Task to carry out:
Reproduce all records verbatim.

- - - - -

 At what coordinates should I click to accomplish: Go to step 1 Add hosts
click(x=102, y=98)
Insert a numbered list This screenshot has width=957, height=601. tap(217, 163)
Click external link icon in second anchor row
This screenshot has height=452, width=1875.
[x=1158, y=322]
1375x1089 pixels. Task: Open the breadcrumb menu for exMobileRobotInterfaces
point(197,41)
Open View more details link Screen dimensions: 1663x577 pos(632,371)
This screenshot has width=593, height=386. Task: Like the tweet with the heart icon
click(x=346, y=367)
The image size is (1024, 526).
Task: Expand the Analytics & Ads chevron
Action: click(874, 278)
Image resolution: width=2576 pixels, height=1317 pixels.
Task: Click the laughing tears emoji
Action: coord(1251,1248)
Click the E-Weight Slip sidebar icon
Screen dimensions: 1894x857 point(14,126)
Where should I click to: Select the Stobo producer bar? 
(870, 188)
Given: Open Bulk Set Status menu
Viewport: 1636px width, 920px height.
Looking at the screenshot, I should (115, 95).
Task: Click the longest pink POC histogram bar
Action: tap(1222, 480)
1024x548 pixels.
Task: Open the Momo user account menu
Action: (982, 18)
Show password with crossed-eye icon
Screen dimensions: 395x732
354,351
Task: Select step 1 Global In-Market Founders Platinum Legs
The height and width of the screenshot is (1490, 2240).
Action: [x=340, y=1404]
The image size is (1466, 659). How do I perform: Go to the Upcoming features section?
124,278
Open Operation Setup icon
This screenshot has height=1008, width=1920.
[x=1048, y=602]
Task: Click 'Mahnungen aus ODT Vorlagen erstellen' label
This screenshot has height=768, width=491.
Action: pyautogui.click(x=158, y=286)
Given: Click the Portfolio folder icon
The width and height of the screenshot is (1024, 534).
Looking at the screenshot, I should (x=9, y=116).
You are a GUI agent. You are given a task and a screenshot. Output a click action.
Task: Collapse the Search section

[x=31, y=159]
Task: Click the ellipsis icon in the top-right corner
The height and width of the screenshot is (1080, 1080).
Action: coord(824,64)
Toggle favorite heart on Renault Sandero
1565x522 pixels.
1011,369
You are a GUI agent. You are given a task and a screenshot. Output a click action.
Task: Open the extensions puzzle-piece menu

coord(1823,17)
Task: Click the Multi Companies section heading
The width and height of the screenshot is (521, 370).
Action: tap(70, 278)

- - - - -

Written solution:
 At what coordinates should I click to accomplish: Go to step 1 Add hosts
click(x=102, y=98)
Insert a numbered list This screenshot has width=957, height=601. tap(217, 163)
Click external link icon in second anchor row
This screenshot has height=452, width=1875.
[x=1158, y=322]
1375x1089 pixels. Task: Open the breadcrumb menu for exMobileRobotInterfaces
point(197,41)
Open View more details link Screen dimensions: 1663x577 pos(632,371)
This screenshot has width=593, height=386. Task: Like the tweet with the heart icon
click(x=346, y=367)
The image size is (1024, 526).
Task: Expand the Analytics & Ads chevron
Action: click(874, 278)
Image resolution: width=2576 pixels, height=1317 pixels.
Task: Click the laughing tears emoji
Action: coord(1251,1248)
Click the E-Weight Slip sidebar icon
Screen dimensions: 1894x857 point(14,126)
Where should I click to: Select the Stobo producer bar? 
(870, 188)
Given: Open Bulk Set Status menu
Viewport: 1636px width, 920px height.
Looking at the screenshot, I should (115, 95).
Task: Click the longest pink POC histogram bar
Action: tap(1222, 480)
1024x548 pixels.
Task: Open the Momo user account menu
Action: (982, 18)
Show password with crossed-eye icon
Screen dimensions: 395x732
354,351
Task: Select step 1 Global In-Market Founders Platinum Legs
The height and width of the screenshot is (1490, 2240).
Action: [x=340, y=1404]
The image size is (1466, 659). How do I perform: Go to the Upcoming features section?
124,278
Open Operation Setup icon
This screenshot has height=1008, width=1920.
[x=1048, y=602]
Task: Click 'Mahnungen aus ODT Vorlagen erstellen' label
This screenshot has height=768, width=491.
Action: pyautogui.click(x=158, y=286)
Given: Click the Portfolio folder icon
The width and height of the screenshot is (1024, 534).
Looking at the screenshot, I should (x=9, y=116).
You are a GUI agent. You are given a task and a screenshot. Output a click action.
Task: Collapse the Search section

[x=31, y=159]
Task: Click the ellipsis icon in the top-right corner
The height and width of the screenshot is (1080, 1080).
Action: coord(824,64)
Toggle favorite heart on Renault Sandero
1565x522 pixels.
1011,369
You are a GUI agent. You are given a task and a screenshot. Output a click action.
Task: Open the extensions puzzle-piece menu

coord(1823,17)
Task: Click the Multi Companies section heading
The width and height of the screenshot is (521, 370).
Action: tap(70, 278)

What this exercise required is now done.